** begin Supplied material **

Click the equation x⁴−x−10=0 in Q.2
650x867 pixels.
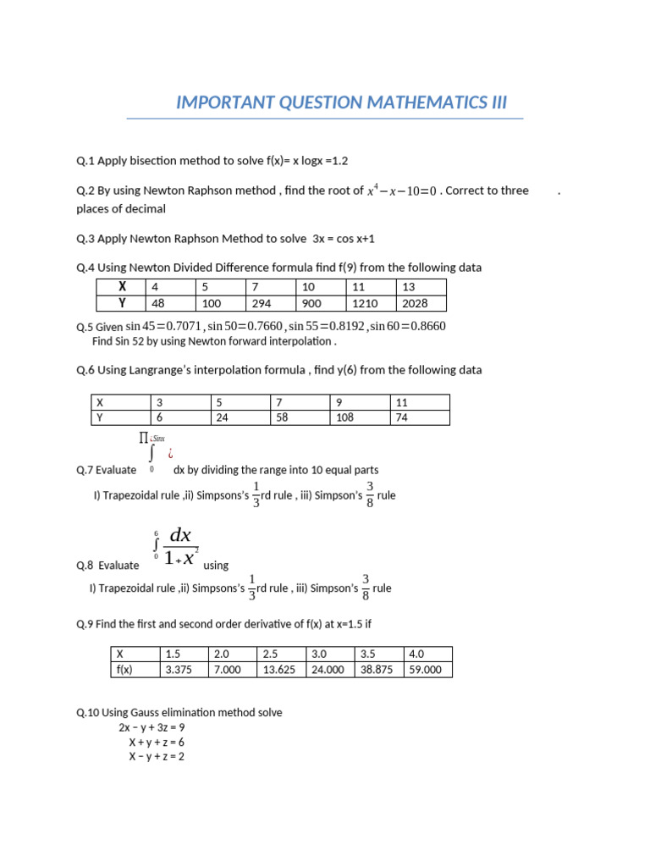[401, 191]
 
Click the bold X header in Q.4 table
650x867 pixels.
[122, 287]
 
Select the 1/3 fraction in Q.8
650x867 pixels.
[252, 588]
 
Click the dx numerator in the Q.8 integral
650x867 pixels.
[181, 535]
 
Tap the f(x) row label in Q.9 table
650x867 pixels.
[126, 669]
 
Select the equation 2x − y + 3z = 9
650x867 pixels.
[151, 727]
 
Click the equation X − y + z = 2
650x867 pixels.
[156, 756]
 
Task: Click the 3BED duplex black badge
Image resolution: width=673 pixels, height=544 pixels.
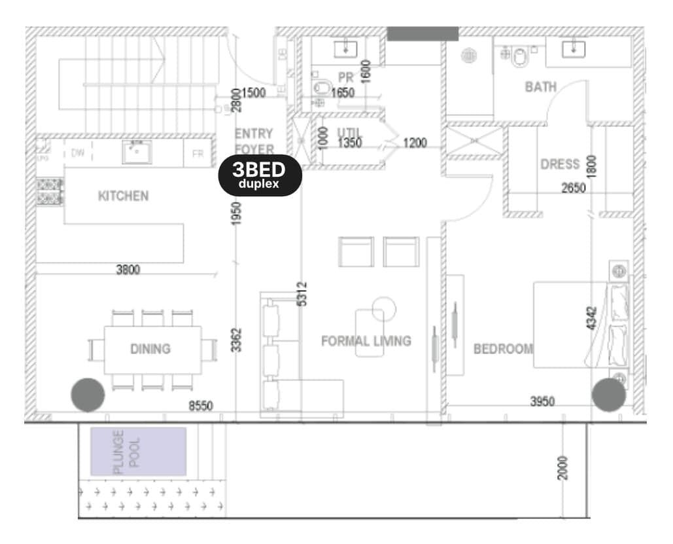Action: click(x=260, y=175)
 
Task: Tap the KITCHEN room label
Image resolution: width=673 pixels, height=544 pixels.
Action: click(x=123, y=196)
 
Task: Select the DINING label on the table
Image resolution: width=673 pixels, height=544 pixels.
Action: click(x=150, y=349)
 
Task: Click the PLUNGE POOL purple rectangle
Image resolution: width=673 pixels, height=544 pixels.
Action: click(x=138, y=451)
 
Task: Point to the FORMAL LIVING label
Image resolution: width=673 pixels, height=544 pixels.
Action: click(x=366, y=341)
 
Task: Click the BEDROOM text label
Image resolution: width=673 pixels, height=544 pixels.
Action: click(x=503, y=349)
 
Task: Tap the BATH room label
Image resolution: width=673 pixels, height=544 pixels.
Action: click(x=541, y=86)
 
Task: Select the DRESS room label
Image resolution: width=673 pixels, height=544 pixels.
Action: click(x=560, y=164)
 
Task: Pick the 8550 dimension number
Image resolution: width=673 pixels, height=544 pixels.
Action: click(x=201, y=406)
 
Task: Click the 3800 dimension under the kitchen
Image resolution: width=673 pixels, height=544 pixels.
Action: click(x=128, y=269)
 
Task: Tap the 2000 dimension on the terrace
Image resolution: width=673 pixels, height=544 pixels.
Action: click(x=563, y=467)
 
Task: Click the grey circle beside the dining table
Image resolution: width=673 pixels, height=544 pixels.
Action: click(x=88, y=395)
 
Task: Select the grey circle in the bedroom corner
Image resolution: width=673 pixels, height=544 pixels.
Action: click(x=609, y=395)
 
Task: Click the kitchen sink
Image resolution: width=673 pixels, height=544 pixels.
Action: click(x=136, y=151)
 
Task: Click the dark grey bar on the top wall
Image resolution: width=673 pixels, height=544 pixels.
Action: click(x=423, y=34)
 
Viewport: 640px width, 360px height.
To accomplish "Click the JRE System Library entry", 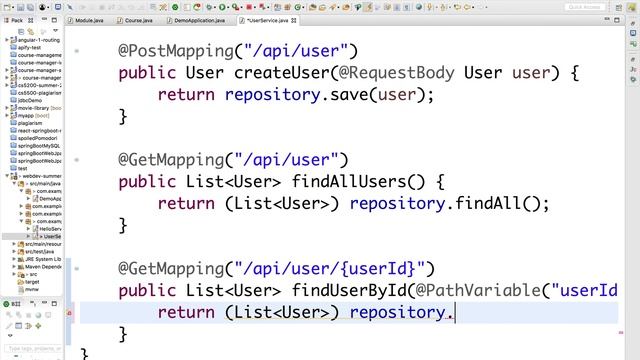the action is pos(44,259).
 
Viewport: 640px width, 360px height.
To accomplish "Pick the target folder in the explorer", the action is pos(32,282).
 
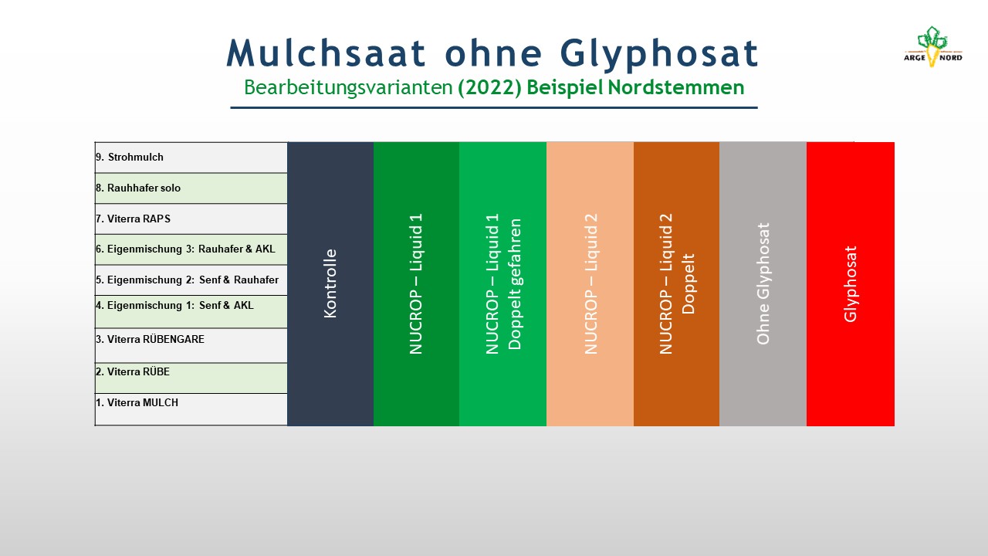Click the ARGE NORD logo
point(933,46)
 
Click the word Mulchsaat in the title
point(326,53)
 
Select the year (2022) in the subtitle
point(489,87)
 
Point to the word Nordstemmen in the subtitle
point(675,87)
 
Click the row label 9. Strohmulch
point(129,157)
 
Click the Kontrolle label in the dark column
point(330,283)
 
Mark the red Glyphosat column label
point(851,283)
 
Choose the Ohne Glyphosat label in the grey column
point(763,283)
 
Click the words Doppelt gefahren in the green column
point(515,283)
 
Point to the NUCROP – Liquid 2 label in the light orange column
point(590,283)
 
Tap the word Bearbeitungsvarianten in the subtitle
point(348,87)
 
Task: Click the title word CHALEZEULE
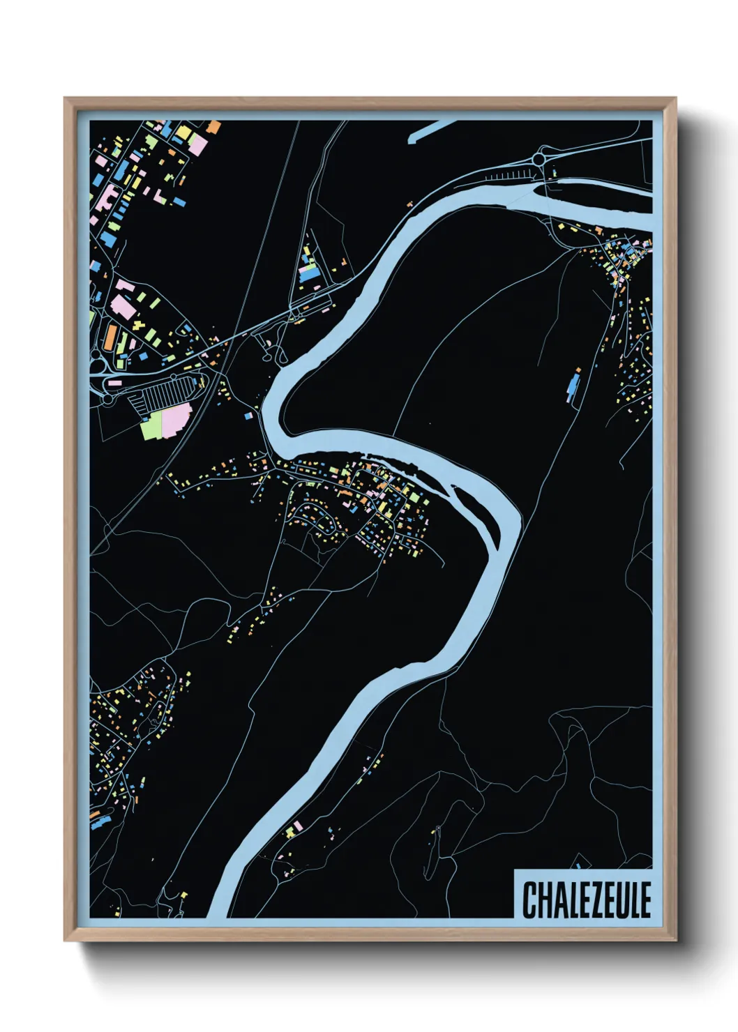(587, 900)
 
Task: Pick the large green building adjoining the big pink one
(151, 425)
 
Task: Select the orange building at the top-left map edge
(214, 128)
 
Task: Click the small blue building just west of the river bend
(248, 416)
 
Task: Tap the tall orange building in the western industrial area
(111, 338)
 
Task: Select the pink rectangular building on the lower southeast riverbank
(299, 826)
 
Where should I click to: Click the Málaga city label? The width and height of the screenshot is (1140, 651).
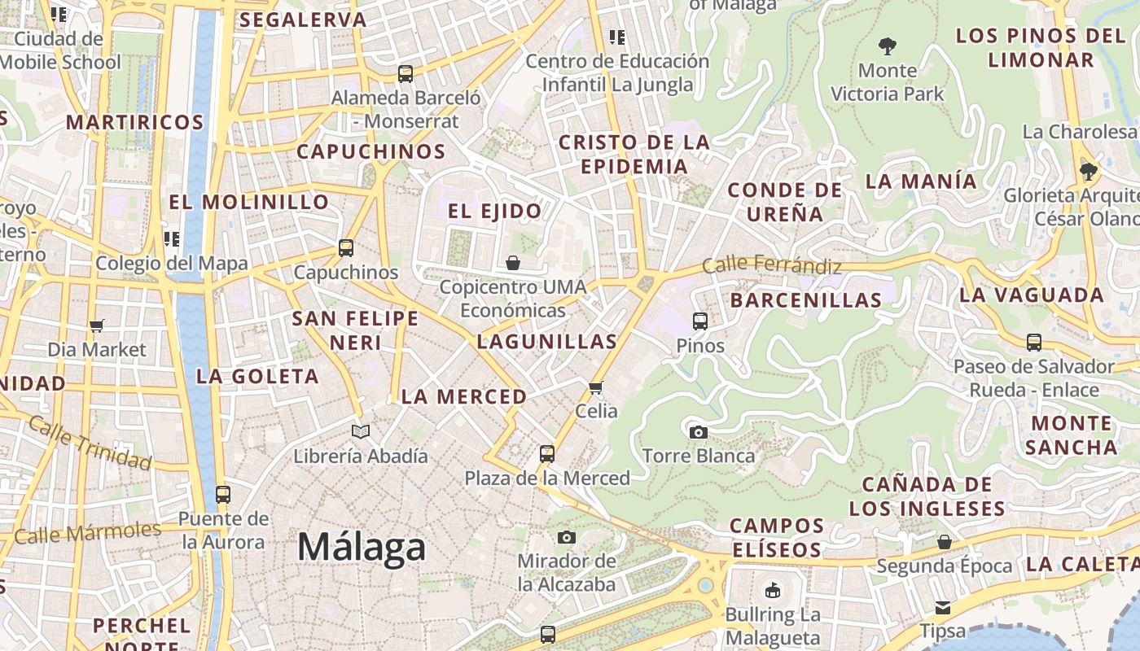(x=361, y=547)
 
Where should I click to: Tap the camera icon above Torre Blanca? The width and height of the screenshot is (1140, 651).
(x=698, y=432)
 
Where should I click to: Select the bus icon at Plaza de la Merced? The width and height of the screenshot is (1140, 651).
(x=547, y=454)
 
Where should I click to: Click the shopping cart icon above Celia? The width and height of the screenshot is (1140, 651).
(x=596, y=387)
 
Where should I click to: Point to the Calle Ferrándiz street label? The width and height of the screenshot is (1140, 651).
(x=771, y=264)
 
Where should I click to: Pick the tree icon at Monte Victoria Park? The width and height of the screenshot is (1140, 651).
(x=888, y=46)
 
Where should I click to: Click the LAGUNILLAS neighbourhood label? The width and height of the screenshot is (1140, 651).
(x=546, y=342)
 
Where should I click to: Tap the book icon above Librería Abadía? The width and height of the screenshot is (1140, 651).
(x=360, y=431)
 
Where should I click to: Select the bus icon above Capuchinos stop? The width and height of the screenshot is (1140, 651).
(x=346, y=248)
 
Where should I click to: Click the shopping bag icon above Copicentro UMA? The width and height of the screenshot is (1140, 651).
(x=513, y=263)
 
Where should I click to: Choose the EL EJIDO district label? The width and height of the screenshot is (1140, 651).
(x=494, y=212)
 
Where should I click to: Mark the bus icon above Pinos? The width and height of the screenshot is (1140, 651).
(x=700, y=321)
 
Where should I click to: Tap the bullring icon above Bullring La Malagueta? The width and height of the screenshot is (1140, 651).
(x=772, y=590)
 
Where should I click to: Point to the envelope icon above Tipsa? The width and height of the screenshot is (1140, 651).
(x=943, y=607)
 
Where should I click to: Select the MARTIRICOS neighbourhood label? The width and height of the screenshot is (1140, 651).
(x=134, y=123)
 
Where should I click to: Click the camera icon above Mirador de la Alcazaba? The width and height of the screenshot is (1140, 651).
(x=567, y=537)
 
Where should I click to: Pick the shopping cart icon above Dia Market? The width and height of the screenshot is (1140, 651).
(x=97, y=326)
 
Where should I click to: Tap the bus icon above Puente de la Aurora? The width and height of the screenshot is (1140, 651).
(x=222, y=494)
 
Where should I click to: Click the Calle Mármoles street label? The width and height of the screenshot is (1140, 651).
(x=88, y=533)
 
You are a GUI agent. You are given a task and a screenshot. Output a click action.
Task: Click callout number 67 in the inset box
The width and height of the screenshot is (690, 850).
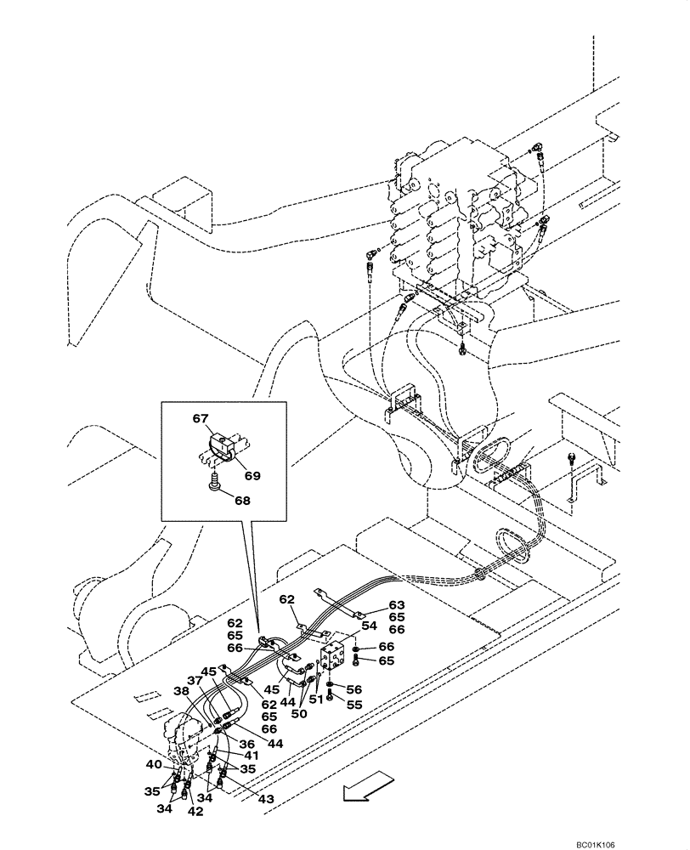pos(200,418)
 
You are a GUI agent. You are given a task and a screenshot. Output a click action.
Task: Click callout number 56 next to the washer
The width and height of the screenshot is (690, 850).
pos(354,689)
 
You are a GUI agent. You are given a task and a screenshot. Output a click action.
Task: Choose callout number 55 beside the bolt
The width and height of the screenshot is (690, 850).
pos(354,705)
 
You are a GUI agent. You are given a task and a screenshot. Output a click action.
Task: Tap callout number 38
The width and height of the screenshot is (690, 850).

** end Supplied material **

Problem details | Copy the records from the line with "Task: Tap the tall" up to and including the line with "(x=361, y=547)", reproducing each line exactly. Leave the pictures out of your copy.

Result of the task |
Task: Tap the tall orange building in the western industrial area
(111, 338)
 
Task: Select the pink rectangular building on the lower southeast riverbank
(299, 826)
 
Where should I click to: Click the Málaga city label? The width and height of the screenshot is (1140, 651).
(x=361, y=547)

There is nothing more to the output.